La législation
Ce que dit la loi
En France,comme dans d'autre pays de la communauté européenne, la pratique de l'airsoft est reglementé.
Pas des armes, des lanceurs
Nos lanceurs, dont la puissance est inférieure à 2 joules, à la bouche, ne sont pas considérés comme des armes.
Leur utilisation est régie par le décret dont nous vous présentons les extraits ci-dessous.

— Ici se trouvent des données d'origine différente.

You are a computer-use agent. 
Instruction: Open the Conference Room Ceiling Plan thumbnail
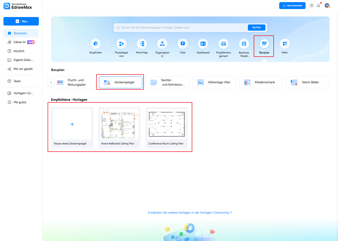click(166, 124)
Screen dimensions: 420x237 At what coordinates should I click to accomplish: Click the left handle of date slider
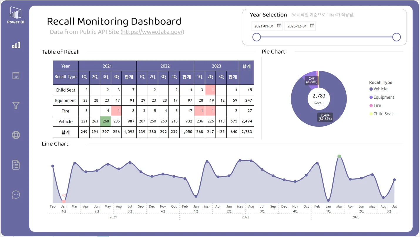click(257, 37)
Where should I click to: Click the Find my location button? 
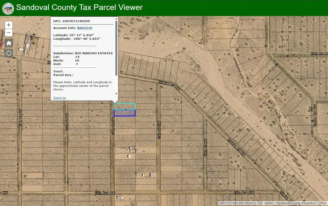[x=9, y=53]
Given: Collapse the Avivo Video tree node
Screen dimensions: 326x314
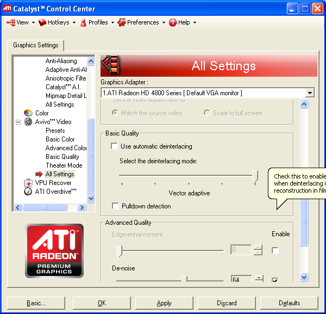Looking at the screenshot, I should (x=18, y=122).
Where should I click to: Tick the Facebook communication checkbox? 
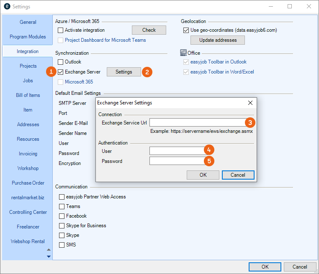62,216
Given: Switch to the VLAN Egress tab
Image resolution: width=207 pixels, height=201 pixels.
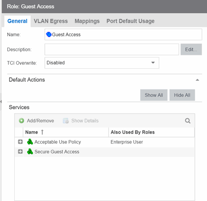Looking at the screenshot, I should click(51, 21).

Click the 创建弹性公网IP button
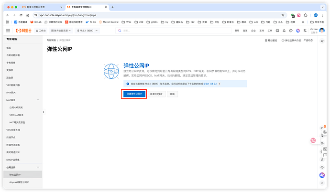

Extrait du Décret no 99-240 du 24 mars 1999 relatif aux conditions de commercialisation de certains objets ayant l'apparence dune arme à feu.
Article 1
L'offre, la mise en vente, la vente, la distribution à titre gratuit ou la mise à disposition à titre onéreux ou gratuit des objets neufs ou d'occasion ayant l'apparence dune arme à feu, destinés à lancer des projectiles rigides, lorsqu'ils développent à la bouche une énergie supérieure à 0,08 joule et inférieure ou égale à 2 joules, sont réglementées dans les conditions définies par le présent décret.
Article 2
La vente, la distribution à titre gratuit à des mineurs ou la mise à leur disposition à titre onéreux ou gratuit des produits visés à larticle 1er du présent décret sont interdites.
Article 3
L'indication de l'énergie exprimée en joules développée par les produits visés à l'article 1er du présent décret doit figurer à la fois sur le produit, sur son emballage et sur la notice demploi obligatoirement jointe.
Article 4
L'emballage ainsi que la notice d'emploi des produits visés à larticle 1er du présent décret doivent indiquer, en caractères lisibles, visibles et indélébiles, les deux mentions : « Distribution interdite aux mineurs » et « Attention : ne jamais diriger le tir vers une personne ».
Article 5
Est puni de la peine d'amende prévue pour les contraventions de la 5e classe :
- Le fait de vendre, de distribuer à titre gratuit à des mineurs, de mettre à leur disposition à titre gratuit ou onéreux les produits visés à l'article 1er du présent décret ;
- Le fait d'offrir à la vente, de mettre en vente, de vendre, de distribuer à titre gratuit, de mettre à disposition à titre gratuit ou onéreux les produits visés à larticle 1er du présent décret en méconnaissant les dispositions des articles 3 et 4 du présent décret.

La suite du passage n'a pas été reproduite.